Le taux de cas d’actes criminels sexuellement motivés éclaircis par la police est d’environ 60%. Ce sont majoritairement les cas de viol commis par un inconnu qui sont dénoncés, alors que la plupart des violences sexuelles sont le fait de personnes proches des victimes. « Pour ce qui est de la définition de ce que sont réellement les violences sexuelles, la société tchèque reste toujours la proie de mythes », conclut le site Aktualne.cz.
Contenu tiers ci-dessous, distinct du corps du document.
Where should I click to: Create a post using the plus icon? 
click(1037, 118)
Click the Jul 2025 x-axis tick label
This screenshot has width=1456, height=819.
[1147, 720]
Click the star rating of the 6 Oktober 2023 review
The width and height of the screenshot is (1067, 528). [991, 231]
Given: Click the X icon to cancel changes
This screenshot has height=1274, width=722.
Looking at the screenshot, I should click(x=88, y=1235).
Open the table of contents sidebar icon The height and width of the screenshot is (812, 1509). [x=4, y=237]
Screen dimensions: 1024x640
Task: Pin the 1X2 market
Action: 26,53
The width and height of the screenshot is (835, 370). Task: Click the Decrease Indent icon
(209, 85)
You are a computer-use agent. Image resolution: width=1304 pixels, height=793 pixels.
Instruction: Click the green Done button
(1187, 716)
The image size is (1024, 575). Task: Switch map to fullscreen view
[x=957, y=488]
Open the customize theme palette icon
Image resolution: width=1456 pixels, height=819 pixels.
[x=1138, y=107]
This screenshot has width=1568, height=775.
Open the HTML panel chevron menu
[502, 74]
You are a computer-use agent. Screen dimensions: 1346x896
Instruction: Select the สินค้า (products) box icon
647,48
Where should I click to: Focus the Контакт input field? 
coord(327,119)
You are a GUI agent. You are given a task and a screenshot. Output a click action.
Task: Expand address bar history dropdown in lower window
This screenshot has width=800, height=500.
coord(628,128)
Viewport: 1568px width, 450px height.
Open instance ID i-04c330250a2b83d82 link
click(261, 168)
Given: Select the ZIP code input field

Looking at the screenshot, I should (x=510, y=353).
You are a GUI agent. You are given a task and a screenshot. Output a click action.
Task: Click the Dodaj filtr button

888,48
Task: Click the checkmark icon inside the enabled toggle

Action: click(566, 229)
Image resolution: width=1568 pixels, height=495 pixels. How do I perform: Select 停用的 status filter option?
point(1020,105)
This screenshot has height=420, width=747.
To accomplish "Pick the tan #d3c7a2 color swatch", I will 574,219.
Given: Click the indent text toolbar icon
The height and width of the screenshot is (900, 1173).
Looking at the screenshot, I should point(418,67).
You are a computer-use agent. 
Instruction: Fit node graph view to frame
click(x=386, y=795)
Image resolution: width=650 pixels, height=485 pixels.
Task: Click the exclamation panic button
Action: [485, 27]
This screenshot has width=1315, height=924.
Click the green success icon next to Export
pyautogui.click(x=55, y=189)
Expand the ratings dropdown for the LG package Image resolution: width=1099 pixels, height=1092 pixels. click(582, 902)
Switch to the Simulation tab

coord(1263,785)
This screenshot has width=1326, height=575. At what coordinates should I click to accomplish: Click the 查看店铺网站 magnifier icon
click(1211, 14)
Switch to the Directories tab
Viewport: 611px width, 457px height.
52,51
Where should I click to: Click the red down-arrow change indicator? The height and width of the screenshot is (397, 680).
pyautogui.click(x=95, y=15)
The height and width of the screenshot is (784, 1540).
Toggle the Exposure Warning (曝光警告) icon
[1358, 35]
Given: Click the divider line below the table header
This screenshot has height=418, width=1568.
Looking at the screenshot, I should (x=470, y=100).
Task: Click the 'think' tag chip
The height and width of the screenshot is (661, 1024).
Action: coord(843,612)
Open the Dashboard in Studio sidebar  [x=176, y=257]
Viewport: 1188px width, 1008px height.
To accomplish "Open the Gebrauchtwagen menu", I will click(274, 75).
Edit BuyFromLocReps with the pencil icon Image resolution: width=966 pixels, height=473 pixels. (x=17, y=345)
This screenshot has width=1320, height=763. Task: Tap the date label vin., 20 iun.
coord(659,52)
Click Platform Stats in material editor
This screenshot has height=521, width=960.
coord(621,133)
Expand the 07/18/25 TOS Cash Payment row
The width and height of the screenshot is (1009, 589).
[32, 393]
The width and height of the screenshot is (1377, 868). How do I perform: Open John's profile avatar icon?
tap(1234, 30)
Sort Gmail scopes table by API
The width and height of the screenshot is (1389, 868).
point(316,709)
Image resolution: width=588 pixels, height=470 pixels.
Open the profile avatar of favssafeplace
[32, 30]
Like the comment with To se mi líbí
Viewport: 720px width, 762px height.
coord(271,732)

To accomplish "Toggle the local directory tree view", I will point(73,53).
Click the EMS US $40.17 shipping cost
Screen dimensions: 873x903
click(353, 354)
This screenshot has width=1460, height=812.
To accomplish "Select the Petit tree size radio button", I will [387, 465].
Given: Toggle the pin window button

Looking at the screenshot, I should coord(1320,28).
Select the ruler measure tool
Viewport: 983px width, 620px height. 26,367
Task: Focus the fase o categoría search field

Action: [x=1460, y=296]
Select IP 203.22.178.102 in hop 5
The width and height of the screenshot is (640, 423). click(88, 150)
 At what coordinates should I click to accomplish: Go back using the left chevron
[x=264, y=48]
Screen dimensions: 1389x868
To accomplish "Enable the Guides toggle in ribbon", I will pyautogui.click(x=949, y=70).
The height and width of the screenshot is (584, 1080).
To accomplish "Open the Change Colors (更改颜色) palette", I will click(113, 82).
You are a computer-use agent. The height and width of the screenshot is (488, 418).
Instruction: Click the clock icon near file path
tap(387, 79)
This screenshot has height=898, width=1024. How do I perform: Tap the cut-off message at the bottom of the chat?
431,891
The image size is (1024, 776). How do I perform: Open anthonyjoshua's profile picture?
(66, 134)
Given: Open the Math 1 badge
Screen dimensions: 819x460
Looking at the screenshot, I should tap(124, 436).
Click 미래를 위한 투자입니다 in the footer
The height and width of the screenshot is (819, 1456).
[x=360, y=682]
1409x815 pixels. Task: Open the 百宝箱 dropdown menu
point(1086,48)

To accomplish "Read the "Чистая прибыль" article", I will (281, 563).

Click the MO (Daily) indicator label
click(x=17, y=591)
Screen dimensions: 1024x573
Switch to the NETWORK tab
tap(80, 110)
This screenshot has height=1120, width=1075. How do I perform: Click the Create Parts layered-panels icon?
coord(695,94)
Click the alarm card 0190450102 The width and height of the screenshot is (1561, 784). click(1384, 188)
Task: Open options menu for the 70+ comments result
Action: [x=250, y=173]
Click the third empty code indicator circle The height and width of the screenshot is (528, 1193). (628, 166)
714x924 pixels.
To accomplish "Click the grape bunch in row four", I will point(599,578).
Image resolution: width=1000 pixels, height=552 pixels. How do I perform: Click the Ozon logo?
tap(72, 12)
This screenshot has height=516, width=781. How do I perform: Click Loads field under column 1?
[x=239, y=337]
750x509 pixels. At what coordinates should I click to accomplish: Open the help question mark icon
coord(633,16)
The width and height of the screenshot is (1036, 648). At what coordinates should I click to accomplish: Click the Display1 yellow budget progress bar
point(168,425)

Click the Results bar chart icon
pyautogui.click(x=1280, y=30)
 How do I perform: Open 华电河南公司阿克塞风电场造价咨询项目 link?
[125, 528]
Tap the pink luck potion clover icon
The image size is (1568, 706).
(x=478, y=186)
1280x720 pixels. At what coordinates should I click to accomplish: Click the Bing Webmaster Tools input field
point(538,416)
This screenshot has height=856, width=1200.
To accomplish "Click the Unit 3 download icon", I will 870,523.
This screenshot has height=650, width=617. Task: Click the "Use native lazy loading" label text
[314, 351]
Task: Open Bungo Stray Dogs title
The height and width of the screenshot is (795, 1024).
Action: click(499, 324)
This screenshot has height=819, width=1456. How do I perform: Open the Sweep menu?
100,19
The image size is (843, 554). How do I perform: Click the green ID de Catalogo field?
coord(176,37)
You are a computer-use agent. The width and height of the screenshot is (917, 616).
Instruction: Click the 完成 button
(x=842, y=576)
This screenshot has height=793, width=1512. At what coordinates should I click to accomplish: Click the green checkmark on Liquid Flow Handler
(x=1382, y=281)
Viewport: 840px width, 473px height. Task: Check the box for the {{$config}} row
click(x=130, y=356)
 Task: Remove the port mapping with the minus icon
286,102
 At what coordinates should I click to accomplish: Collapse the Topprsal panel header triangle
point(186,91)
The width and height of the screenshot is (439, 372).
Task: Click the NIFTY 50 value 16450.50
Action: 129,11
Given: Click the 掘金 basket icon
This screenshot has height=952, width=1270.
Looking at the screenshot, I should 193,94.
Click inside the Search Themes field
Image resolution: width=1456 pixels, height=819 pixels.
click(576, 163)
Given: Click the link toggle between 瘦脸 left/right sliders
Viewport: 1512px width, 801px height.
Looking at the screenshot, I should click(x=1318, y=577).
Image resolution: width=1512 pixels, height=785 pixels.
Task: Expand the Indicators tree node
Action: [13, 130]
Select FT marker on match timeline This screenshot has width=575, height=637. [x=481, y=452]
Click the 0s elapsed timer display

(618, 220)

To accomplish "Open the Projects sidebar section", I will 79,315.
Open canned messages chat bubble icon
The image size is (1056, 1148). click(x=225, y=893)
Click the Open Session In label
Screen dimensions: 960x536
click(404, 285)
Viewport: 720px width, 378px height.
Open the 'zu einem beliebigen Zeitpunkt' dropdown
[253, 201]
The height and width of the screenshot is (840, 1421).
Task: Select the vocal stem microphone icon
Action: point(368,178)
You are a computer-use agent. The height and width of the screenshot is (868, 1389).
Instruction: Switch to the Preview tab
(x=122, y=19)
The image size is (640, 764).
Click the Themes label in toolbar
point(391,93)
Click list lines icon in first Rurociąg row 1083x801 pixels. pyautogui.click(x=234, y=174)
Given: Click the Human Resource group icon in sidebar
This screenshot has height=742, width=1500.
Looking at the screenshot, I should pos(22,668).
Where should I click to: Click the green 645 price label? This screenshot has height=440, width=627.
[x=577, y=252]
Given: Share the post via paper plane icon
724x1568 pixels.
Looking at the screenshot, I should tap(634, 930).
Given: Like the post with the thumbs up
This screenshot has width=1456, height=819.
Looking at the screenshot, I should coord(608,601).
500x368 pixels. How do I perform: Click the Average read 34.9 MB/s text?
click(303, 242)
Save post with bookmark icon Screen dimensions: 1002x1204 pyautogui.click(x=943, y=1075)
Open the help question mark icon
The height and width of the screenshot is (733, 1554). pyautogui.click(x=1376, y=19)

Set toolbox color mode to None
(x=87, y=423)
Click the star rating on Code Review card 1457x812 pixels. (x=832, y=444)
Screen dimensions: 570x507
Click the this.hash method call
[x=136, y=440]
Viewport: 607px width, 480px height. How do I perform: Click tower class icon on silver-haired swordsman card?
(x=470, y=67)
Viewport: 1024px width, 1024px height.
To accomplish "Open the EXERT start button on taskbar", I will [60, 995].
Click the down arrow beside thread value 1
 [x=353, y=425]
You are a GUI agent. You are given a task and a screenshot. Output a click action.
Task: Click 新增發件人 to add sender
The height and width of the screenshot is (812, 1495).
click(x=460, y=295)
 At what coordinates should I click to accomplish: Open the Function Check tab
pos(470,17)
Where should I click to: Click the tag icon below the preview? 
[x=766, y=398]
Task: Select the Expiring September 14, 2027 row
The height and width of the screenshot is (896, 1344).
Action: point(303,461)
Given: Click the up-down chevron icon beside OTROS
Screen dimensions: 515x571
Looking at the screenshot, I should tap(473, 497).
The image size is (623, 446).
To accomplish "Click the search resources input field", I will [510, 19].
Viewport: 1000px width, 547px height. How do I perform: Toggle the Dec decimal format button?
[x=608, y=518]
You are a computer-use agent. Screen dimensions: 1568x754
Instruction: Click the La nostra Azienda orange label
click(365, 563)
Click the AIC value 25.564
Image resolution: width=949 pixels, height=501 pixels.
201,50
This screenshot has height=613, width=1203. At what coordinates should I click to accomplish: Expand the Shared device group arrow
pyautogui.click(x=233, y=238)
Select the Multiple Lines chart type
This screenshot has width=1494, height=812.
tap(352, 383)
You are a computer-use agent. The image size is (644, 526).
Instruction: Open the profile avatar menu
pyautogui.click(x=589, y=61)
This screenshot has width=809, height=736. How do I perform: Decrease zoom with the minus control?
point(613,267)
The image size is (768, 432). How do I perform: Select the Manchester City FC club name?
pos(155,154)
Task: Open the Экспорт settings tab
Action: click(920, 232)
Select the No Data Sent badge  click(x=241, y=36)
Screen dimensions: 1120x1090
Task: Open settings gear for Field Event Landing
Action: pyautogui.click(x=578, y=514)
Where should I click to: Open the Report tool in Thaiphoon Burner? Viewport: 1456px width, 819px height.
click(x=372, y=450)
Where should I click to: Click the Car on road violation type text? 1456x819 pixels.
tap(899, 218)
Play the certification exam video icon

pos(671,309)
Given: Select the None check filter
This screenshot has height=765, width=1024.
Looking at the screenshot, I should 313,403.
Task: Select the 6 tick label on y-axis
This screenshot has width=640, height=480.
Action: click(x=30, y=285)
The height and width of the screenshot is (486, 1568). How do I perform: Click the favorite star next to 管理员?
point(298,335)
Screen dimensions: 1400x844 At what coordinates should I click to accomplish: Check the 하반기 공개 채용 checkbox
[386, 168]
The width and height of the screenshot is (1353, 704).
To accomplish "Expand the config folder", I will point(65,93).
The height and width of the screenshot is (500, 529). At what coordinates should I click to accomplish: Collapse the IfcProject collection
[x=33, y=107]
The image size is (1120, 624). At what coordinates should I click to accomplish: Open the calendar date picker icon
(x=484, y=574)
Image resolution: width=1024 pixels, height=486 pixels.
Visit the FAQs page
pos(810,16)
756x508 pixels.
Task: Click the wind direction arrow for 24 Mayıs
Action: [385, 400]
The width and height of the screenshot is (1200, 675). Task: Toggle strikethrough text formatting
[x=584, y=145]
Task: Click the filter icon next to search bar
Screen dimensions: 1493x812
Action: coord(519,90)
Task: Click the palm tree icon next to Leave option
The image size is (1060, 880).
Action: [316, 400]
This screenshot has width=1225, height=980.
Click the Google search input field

Jan Žižka, objet d’un nouvel intérêt des chercheurs et des cinéastes
Porter un regard complexe et inédit sur Jan Žižka de Trocnov, ainsi que sur les différentes interprétations dont ce chef de guerre hussite, considéré comme un héros national, a fait l’objet faisait au fil de l’histoire, est l’ambition d’un ouvrage de près de 900 pages de l’historien Petr Čornej qui sort en ce mois de novembre, 600 ans après le début de la révolution hussite. Le site Info.cz précise à ce propos :« Il va de soi que cet anniversaire suscite un intérêt accru pour la période agitée de la première moitié du XVe siècle, marquée par les guerres hussites, ainsi que pour Jan Žižka, une de ses grandes figures restée célèbre notamment pour ses stratégies militaires novatrices. La prochaine sortie d’un long-métrage consacré à Jan Žižka, fruit d’une coproduction tchéco-britannique, témoigne aussi de ce nouvel intérêt. Outre ses talents militaires, ce sont le charisme et la foi du légendaire combattant que tant le livre que le film entendent mettre en relief. »
Info.cz remarque que la publication de cette nouvelle biographie de Jan Žižka répare les manquements de l’historiographie tchèque. Elle complète et corrige le travail monumental de l’historien Josef Pekař, vieux de près de 90 ans, qui était jusqu’ici l’ouvrage le plus vaste dédié au personnage.